## Data listing

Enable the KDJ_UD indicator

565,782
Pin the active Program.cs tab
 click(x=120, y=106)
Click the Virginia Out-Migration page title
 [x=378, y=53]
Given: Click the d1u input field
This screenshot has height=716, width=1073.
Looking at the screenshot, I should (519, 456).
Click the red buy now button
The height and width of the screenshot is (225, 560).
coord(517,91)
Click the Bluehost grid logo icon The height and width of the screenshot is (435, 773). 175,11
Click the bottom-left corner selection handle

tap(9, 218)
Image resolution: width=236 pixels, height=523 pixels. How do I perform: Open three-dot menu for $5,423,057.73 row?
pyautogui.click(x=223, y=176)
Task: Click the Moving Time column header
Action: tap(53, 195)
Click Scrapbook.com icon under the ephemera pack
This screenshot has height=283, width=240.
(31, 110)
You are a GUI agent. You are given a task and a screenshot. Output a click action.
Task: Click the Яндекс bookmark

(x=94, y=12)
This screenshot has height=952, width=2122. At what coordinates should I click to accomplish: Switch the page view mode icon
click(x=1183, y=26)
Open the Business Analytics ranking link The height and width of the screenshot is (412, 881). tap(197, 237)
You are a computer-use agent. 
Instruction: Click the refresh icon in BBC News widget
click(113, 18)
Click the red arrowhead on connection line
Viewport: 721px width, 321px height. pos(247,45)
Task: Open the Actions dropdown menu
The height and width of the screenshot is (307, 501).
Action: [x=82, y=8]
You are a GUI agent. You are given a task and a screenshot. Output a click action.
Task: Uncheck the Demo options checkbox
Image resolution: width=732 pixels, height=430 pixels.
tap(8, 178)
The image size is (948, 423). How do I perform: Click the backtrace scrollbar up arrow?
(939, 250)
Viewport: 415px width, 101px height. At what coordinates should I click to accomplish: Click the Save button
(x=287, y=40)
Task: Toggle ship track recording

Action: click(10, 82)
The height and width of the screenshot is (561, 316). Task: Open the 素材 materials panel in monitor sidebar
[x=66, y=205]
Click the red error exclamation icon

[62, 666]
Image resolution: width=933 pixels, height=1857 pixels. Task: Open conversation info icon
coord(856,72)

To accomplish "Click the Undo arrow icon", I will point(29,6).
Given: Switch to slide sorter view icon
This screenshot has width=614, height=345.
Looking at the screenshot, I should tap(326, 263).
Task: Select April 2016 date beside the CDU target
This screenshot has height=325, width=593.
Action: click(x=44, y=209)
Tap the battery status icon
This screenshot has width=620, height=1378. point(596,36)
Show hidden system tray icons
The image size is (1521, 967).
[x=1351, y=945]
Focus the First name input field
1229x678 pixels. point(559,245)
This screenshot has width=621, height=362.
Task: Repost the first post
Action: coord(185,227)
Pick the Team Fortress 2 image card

## Task
Rewrite the rows above as a JSON array of strings, one string per line, leaving out blank lines.

## Complete output
[
  "Enable the KDJ_UD indicator",
  "565,782",
  "Pin the active Program.cs tab",
  " click(x=120, y=106)",
  "Click the Virginia Out-Migration page title",
  " [x=378, y=53]",
  "Given: Click the d1u input field",
  "This screenshot has height=716, width=1073.",
  "Looking at the screenshot, I should (519, 456).",
  "Click the red buy now button",
  "The height and width of the screenshot is (225, 560).",
  "coord(517,91)",
  "Click the Bluehost grid logo icon The height and width of the screenshot is (435, 773). 175,11",
  "Click the bottom-left corner selection handle",
  "tap(9, 218)",
  "Image resolution: width=236 pixels, height=523 pixels. How do I perform: Open three-dot menu for $5,423,057.73 row?",
  "pyautogui.click(x=223, y=176)",
  "Task: Click the Moving Time column header",
  "Action: tap(53, 195)",
  "Click Scrapbook.com icon under the ephemera pack",
  "This screenshot has height=283, width=240.",
  "(31, 110)",
  "You are a GUI agent. You are given a task and a screenshot. Output a click action.",
  "Task: Click the Яндекс bookmark",
  "(x=94, y=12)",
  "This screenshot has height=952, width=2122. At what coordinates should I click to accomplish: Switch the page view mode icon",
  "click(x=1183, y=26)",
  "Open the Business Analytics ranking link The height and width of the screenshot is (412, 881). tap(197, 237)",
  "You are a computer-use agent. ",
  "Instruction: Click the refresh icon in BBC News widget",
  "click(113, 18)",
  "Click the red arrowhead on connection line",
  "Viewport: 721px width, 321px height. pos(247,45)",
  "Task: Open the Actions dropdown menu",
  "The height and width of the screenshot is (307, 501).",
  "Action: [x=82, y=8]",
  "You are a GUI agent. You are given a task and a screenshot. Output a click action.",
  "Task: Uncheck the Demo options checkbox",
  "Image resolution: width=732 pixels, height=430 pixels.",
  "tap(8, 178)",
  "The image size is (948, 423). How do I perform: Click the backtrace scrollbar up arrow?",
  "(939, 250)",
  "Viewport: 415px width, 101px height. At what coordinates should I click to accomplish: Click the Save button",
  "(x=287, y=40)",
  "Task: Toggle ship track recording",
  "Action: click(10, 82)",
  "The height and width of the screenshot is (561, 316). Task: Open the 素材 materials panel in monitor sidebar",
  "[x=66, y=205]",
  "Click the red error exclamation icon",
  "[62, 666]",
  "Image resolution: width=933 pixels, height=1857 pixels. Task: Open conversation info icon",
  "coord(856,72)",
  "To accomplish \"Click the Undo arrow icon\", I will point(29,6).",
  "Given: Switch to slide sorter view icon",
  "This screenshot has width=614, height=345.",
  "Looking at the screenshot, I should tap(326, 263).",
  "Task: Select April 2016 date beside the CDU target",
  "This screenshot has height=325, width=593.",
  "Action: click(x=44, y=209)",
  "Tap the battery status icon",
  "This screenshot has width=620, height=1378. point(596,36)",
  "Show hidden system tray icons",
  "The image size is (1521, 967).",
  "[x=1351, y=945]",
  "Focus the First name input field",
  "1229x678 pixels. point(559,245)",
  "This screenshot has width=621, height=362.",
  "Task: Repost the first post",
  "Action: coord(185,227)",
  "Pick the Team Fortress 2 image card"
]